Digital Athenaeus - Named Entity Annotation for Ancient Greek


Source: This use-case was kindly contributed by Monica Berti, Department of Digital Humanities, Universität Leipzig, Germany.

The Digital Athenaeus project is focused on annotating quotations and text reuses in the Greek text of the Deipnosophists of Athenaeus of Naucratis (2nd-3rd century CE). The goal is to provide an inventory of authors and works cited by Athenaeus and implement a data model for identifying, analyzing, and citing uniquely instances of text reuse in ancient Greek literature.

INCEpTION is used by the Digital Athenaeus project to extract and annotate named entities in the Greek text of the Deipnosophists, which is a rich collection of proper names pertaining to a wide variety of typologies like personal names, peoples, places, groups, languages, festivals, astronomical and meteorological phenomena, chronological data and currencies. Athenaeus’ work is also a huge mine of references to more than 900 authors of Classical literature and their writings.

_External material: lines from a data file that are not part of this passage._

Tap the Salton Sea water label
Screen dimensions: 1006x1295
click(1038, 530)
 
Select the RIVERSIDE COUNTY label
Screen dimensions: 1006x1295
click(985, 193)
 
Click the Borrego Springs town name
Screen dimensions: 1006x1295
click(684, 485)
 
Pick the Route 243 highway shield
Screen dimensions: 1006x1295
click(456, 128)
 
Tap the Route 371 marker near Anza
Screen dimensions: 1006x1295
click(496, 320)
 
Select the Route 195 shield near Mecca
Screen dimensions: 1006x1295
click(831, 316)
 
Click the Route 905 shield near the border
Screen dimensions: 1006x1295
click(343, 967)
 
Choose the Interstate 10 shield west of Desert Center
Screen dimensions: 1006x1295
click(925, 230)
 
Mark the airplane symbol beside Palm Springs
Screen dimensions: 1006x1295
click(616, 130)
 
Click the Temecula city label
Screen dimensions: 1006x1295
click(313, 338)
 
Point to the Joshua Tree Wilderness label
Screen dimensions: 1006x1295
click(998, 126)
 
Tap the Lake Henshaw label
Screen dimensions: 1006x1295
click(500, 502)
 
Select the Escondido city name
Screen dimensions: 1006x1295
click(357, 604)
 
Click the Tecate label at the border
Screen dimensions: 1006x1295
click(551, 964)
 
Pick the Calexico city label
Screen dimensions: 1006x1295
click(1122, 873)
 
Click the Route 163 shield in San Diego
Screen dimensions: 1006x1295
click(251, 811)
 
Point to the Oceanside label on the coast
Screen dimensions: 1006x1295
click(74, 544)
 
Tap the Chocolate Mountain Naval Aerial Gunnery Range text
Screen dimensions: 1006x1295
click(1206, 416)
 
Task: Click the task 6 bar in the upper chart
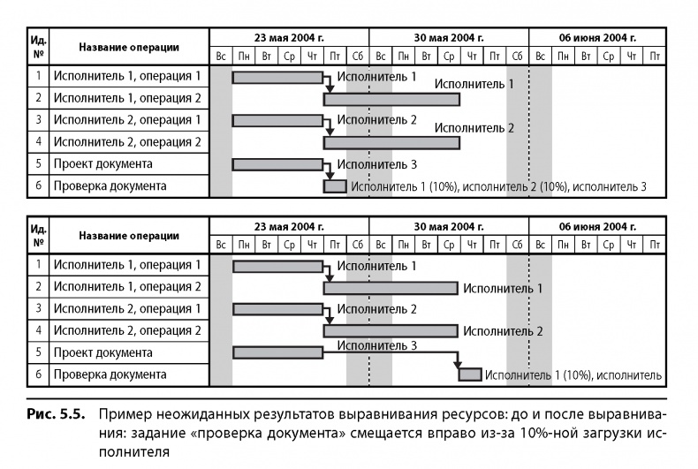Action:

NER has been performed semi-automatically on the text of the Teubner edition of the Deipnosophists by Georg Kaibel, which contains 264,750 tokens distributed in 15 books for a total of 1,328 paragraphs and 21,460 sentences. The result is the extraction of ca. 23,000 inflected forms of single named entities corresponding to more than 8,000 unique forms and more than 4,400 lemmata. Lemmata have been used to query external authority lists to disambiguate annotations. Data is stored in an SQL database, whose entries can be publicly interrogated in the Named Entities Digger and in the Named Entities Concordance of the Digital Athenaeus project.

INCEpTION is currently used to visualize, correct, and nest annotations of single ancient Greek named entities that have been semi-automatically extracted. Data has been imported into INCEpTION as TSV files generated according to the WebAnno TSV 3.2 file format. Each file includes the text of single paragraphs of the Deipnosophists with sentences split in separate lines. Figure 1 shows an example of a TSV file with annotated named entities and corresponding lemmata (Ath., Deipn. 1.7):

my alt text
Figure 1. TSV 3.2 file format (NEs and lemmata in Ath., Deipn. 1.7)

Figure 2 shows how pre-annotated data is visualized in INCEpTION in separate numbered lines. Single entities are annotated with two layers: one for the named entity tag, and the other for the lemma (Ath., Deipn. 1.7):

my alt text
Figure 2. INCEpTION: pre-annotated data (Ath., Deipn. 1.7)

A layer called Ancient Greek Catalog has been created in INCEpTION to annotate named entities of the Deipnosophists that correspond to names of ancient authors and to descriptions/titles of ancient works. The reason for this layer is to disambiguate names of ancient authors and titles of works in order to produce a text-based catalog of Greek literature with annotations of ancient Greek inflected forms and their corresponding lemmata.

Figure 3 shows the same paragraph of figures 1 and 2 with the Ancient Greek Catalog layer, whose values correspond to CTS URNS that uniquely identify authors and works. Also, individual entities have been linked together in spans corresponding to real entities, as for example Ἀρχέστρατος ὁ Συρακούσιος ἣ Γελῷος (Archestratus from Gela or Syracuse), who is identified as urn:cts:greekLit:tlg1175. In the same line, different forms of the title of Archestratus’ work are identified with a CTS URN that also includes a reference to the author: urn:cts:greekLit:tlg1175.tlg0020.

my alt text
Figure 3. INCEpTION: Ancient Greek Catalog layer (Ath., Deipn. 1.7)

Future work will include complete NEs disambiguation and linking, and coreference resolution with a focus on entities related to ancient Greek authors and works.

The final goal is to use INCEpTION for linking entity mentions to knowledge bases and structured vocabularies for ancient Greek authors and works that will enable scholars to annotate other texts and generate a text-based catalog of ancient Greek literature.